The Incentive Structure

Which brings us back to the Dwarkesh interview.

Sutskever has raised billions to pursue a research agenda that, by his own admission, does not yet exist in a proven form. SSI’s website describes its mission as building “the world’s first straight-shot SSI lab” with “one goal and one product: a safe superintelligence.”

When Dwarkesh asks what technical approach SSI will take, Sutskever demurs. He alludes to ideas about generalization. He references his aesthetic sense of how AI should work. But he offers no specifics. “We live in a world where not all machine learning ideas are discussed freely,” he says.

This creates a convenient rhetorical position. If scaling is sufficient for superintelligence, SSI has no reason to exist. OpenAI, Google, and Anthropic have more compute, more engineers, and more revenue to fund the race. SSI’s value proposition depends on the premise that scaling is necessary but not sufficient, that some additional research insight is required.

As Charlie Munger used to say: “Show me the incentive and I’ll show you the outcome.”

None of this means Sutskever is wrong. His track record commands respect. His concerns about generalization are legitimate and well-grounded. His observation that companies now spend more compute on RL than pre-training reflects real shifts in the field.

But his public statements should be read with the same scrutiny we apply to any founder positioning their company. When Satya Nadella talks about AI copilots, we understand he’s selling Microsoft products. When Sam Altman discusses AGI timelines, we note that shorter timelines favor his company’s valuation. Sutskever deserves the same treatment.

The Unanswered Question

Here’s what puzzles me about the SSI thesis.

If we’re truly back in the “age of research,” where breakthrough insights matter more than raw compute, then SSI’s massive war chest seems misallocated. Fundamental research historically happens in universities and small labs, not in organizations raising billions for infrastructure (Arvind Krishna, IBM CEO, makes this same point in a recent interview on The Verge’s Decoder podcast).

But if compute still matters, if whoever gets to the next paradigm first still needs massive clusters to prove it out, then SSI is in a strange position. It has raised enough to be a serious player but not enough to compete with the hyperscalers. And by Sutskever’s own framing, it’s not trying to compete on compute anyway.
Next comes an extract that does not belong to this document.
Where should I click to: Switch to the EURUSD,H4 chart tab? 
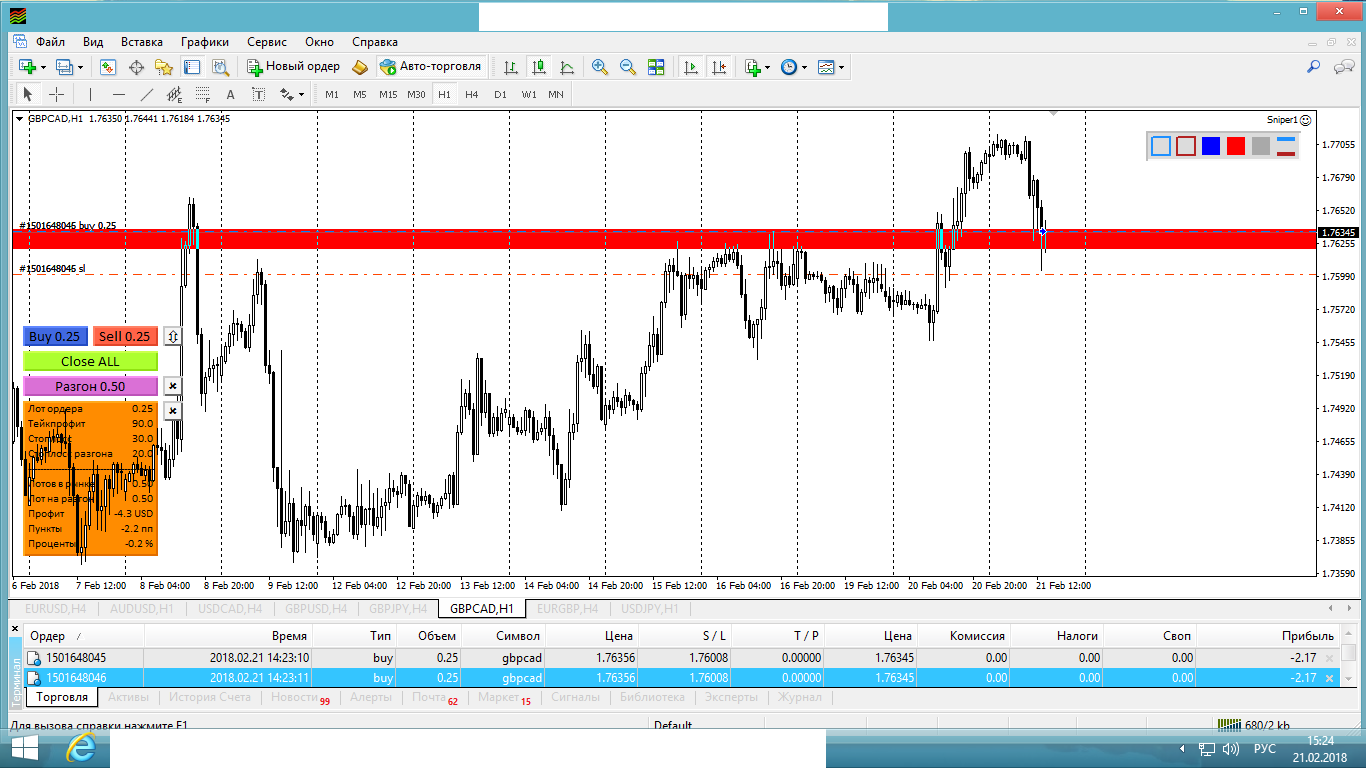coord(56,608)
So what exactly does SSI intend to do with $3 billion?

Sutskever’s answer in the interview is revealing. He argues that SSI’s compute position is better than it appears because competitors spend heavily on inference and product development. SSI’s research-only focus means more of its budget goes to actual experimentation. But this is a relative argument, not an absolute one. He’s essentially saying SSI can punch above its weight class, not that weight class doesn’t matter.

The alternative reading is less flattering. Perhaps SSI is a research hedge, a well-funded option on the possibility that Sutskever’s intuitions are correct. If he finds something, the valuation was cheap. If he doesn’t, investors got access to one of the field’s greatest minds for a few years. Either way, the money has been raised, and the narrative has been established.

What the Discourse Misses

The polarized reaction to Sutskever’s interview obscures what’s actually interesting about it.

He’s not saying LLMs are useless. He’s saying they generalize poorly compared to humans, and that gap matters if your goal is superintelligence. He’s not saying scaling doesn’t work. He’s saying scaling alone won’t be transformative at the next level. He’s not saying current approaches have no value. He’s saying they’ll generate massive revenue while falling short of the ultimate prize.

These are reasonable positions. They may even be correct. But they’re also exactly the positions you would expect from someone who has bet his reputation and $3 billion on a different path.

The AI discourse would benefit from holding both truths simultaneously: Sutskever might be right about the limits of scaling, and his public statements about those limits happen to serve his commercial interests. These are not mutually exclusive. They’re just how the world works.